Todos sabem que se usa agrotóxicos (inseticidas e outros
praguicidas, herbicidas, etc) há muito tempo. Não foram os transgênicos que
trouxeram isso para mercado, nem de fato aceleraram seu uso. O que acontece é
que a agricultura brasileira ganhou um enorme impulso na última década e com
isso o consumo destes produtos também subiu muito. Então, o primeiro ponto é:
não há nenhuma razão de acreditar que os plantios transgênicos exigem mais uso
de agrotóxicos do que os convencionais. Assim, se o Brasil tivesse decidido
banir os transgênicos da agricultura, provavelmente estaria consumindo hoje mais ou menos a
mesma quantidade de agrotóxicos, desde que o aumento de produção fosse o mesmo.
Claro que certos herbicidas ganharam mais uso (aqueles para os quais as plantas
GM são tolerantes), mas em compensação diminuiu o uso de outros muito mais
perigosos (sim, o glifosato está longe de ser perigoso como muitos outros
bastante empregados na agricultura). Diminuiu também grandemente o uso de
certos inseticidas, que se tornaram desnecessários nas plantações resistentes a
insetos. Para ter ideia disso é só ver o
balanço do uso de agrotóxicos no Brasil feito pelo MAPA.
Agora, destes agrotóxicos, o que chega à mesa do consumidor?
Pois bem a ANVISA fez uma pesquisa e descobriu que os produtos que têm algum
agrotóxico acima do limite são sempre legumes, verduras ou frutas e 85% proveem
da agricultura familiar ou de pequenos agricultores. Não se achou nada em milho, soja ou algodão,
que são os únicos vegetais GM do Brasil. Ora, se os agrotóxicos estão nos
legumes, verduras e frutas é porque os agricultores aplicaram estes produtos
nas suas plantações. Isso foi investigado, e de fato é assim: sem isso fica
difícil lutar contra as invasoras, os fungos, as bacterioses, os grilos e
outros predadores, enfim, tudo que diminui ou destrói a produção do agricultor.
Então devemos concluir que, se o
agrotóxico chega à mesa do consumidor, deve ser causa de intoxicação alimentar. Será mesmo? Bom, vamos aos dados do Ministério da Saúde: são menos de 30 casos notificados
por ano ao longo de muitos anos. Intoxicações com agrotóxicos existem, perto de
3000/ ano, sendo 30% devido a tentativas de suicídio (com inseticidas e outros
praguicidas, em geral), as outras são ocupacionais ou por acidentes, mas
alimentares, francamente, quase não há. E as que foram notificadas, provieram
de que alimento? Não há qualquer levantamento. Portanto, acusar os
transgênicos, o glifosato ou outro herbicida qualquer é inteiramente sem base
estatística. Sugiro uma leitura muito atenta ao texto http://genpeace.blogspot.com.br/2012/02/agrotoxicos-e-transgenicos-no-brasil.html,
como aperitivo a um aprofundamento na questão dos defensivos agrícolas.

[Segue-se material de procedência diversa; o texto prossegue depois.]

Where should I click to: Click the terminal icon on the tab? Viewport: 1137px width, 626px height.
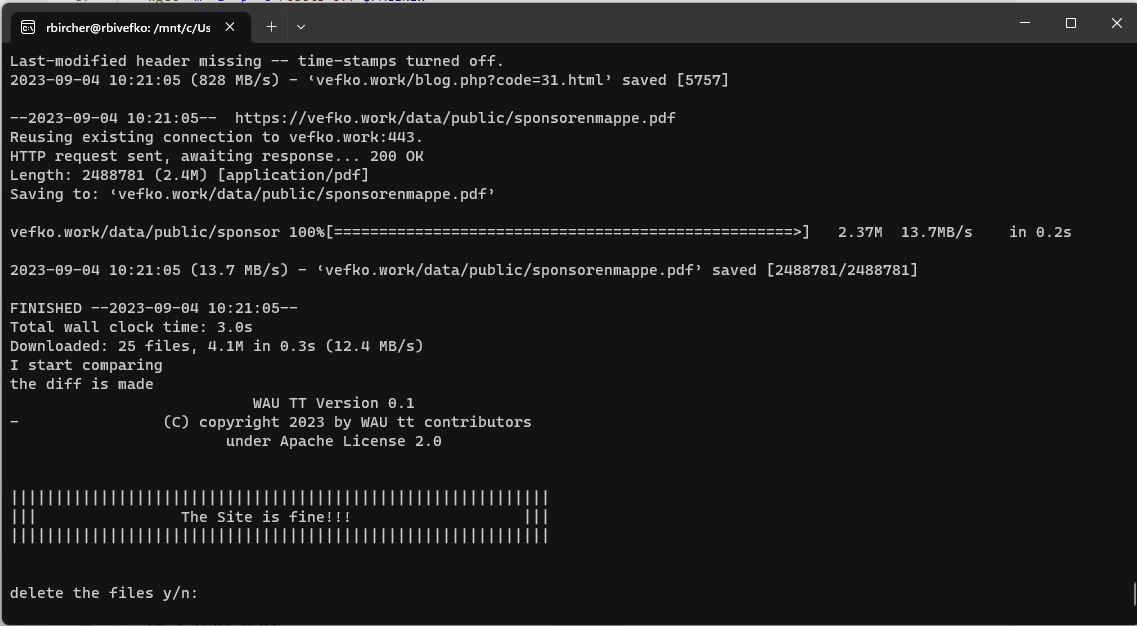(28, 27)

Na Argentina houve um tempo em que as plantações de soja
literalmente mergulharam as pequenas comunidades no seu interior. A aspersão de
herbicidas e outros produtos pode ter causado problemas de saúde, sim. Isso
pode ter ocorrido também na Índia e talvez em outros países, mas no Brasil é
terminantemente proibida a aspersão de muitos
agrotóxicos nas proximidades de casas. Isso é fiscalizado, pode ter certeza,
nós não somos um país sem leis. Agora, se a causa de um aumento (contestado
pelas autoridades sanitárias da Argentina) de casos de malformações foi o
glifosato, de todos os agrotóxicos um dos menos tóxicos, aí é pura especulação.
Numa plantação de soja dezenas de aspersões de diferentes produtos são
realizadas antes, durante e depois do plantio. Quais delas podem ter causado o
problema, se ele de fato existe?
Estes são apenas alguns dos pontos sobre agrotóxicos,
intoxicação e malformações que estão na mídia. Antes de se acreditar no que “rola
na internet”, convém estudar a toxicologia dos agrotóxicos, a forma como são
aplicados na lavoura, como se degradam e reciclam na natureza e como poderiam
chegar à mesa do consumidor. Mas isso demanda tempo, o que pouca gente tem ou
quer dispor para entrar na discussão de forma coerente. É muito mais fácil
repetir o que se ouve ou lê, acreditando naquilo que está de acordo com sua filosofia
particular. É mais fácil, mas ao longo do tempo traz decepções e desconforto.